THE DEATH toll from the worst forest fires Greece has seen for more than a decade has reached 81, with rescue workers increasing efforts to locate those still missing
The latest known victims include an 84-year-old man, who was being treated in hospital for injuries and an elderly woman who was found in the scorched remains of a house in Maiti.
The Mayor of Marathon, Ilias Psinakis, said there was no doubt the number of victims would rise.
Speaking on the Greek television network, ANT1, Mr Psinakis said: “Unfortunately, the number is increasing.
“I think they found another five today – 40 people [in all] were missing by 5 o’clock this morning when I left the town hall.”
The country’s residents have expressed their anger towards the authorities response to the fire
He added: “Of the 1,900 houses in Mati and the 1,100 in Neo Voutzas, two-thirds must have burned.
“They are houses that are no longer inhabitable.”
A newly married Irishman has been confirmed among the dead.
Brian O’Callaghan-Westropp, was on honeymoon with his wife Zoe Holohan and was separated when trying to escape the blaze in the seaside resort of Mati.
The two families said in a statement that they were “deeply saddened” by the news.
Ireland’s Ambassador to Greece, Orla O’Hanrahan, confirmed the death of Mr O’Callaghan-Westropp during an interview with RTE, Ireland’s national public service broadcaster.
Ms O’Hanrahan said: “Our sympathies and hearts go out to his family at this time.”
Ireland’s Foreign Affairs Minister, Simon Coveney, confirmed one Irish citizen had been hospitalised with burns and said his department was providing consular assistance to the person’s family.
The wildfires have ravaged a number of Greek villages and holiday resorts.
The country’s residents have expressed their anger towards the authorities response to the fire and claim that they failed to tackle the situation responsibly.
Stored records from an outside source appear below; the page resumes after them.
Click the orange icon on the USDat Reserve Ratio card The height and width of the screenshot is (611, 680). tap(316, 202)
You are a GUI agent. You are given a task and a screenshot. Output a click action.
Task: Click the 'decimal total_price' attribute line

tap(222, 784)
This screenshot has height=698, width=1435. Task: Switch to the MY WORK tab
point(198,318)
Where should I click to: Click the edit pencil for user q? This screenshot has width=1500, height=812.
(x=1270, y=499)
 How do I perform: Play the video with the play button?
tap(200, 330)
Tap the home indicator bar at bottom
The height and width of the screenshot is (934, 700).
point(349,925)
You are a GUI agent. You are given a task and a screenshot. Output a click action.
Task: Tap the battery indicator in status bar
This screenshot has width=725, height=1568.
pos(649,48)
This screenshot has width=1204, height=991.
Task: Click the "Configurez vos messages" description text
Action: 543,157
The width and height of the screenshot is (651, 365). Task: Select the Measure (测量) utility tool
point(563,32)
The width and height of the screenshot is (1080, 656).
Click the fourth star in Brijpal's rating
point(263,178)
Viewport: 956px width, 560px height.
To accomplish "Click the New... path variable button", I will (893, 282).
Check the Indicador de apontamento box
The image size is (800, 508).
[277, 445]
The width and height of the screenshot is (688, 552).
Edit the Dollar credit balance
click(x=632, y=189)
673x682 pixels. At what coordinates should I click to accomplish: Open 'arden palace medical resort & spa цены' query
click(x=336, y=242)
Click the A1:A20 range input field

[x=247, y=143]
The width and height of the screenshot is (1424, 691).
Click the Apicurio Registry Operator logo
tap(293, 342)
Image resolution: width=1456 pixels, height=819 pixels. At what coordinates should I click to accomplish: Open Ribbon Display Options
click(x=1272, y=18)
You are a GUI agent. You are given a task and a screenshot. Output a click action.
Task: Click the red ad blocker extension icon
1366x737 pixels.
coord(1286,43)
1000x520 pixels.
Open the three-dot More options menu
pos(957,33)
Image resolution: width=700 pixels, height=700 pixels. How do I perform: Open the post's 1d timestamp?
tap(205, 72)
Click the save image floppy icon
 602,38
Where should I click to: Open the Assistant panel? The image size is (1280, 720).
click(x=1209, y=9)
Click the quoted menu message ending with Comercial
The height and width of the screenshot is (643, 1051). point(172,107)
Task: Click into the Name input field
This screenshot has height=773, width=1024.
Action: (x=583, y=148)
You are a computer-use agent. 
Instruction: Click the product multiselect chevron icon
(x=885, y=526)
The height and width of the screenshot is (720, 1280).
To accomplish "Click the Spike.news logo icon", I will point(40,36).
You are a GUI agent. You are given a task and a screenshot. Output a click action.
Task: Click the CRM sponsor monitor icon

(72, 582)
In 2016, the IMF warned Greek authorities that any further reduction in government operation costs could hinder public services.
In a joint analysis, Maurice Obstfeld, IMF’s Economic Counsellor and Poul M. Thomsen, European Department Director said that Greece had made profound cuts in investment and discretionary spending: “It has done so to such a degree that the decaying infrastructure is hampering growth and the delivery of basic public services such as transport and health care being compromised.”
The country’s Prime Minister, Alexis Tsipras, has declared three days of national mourning.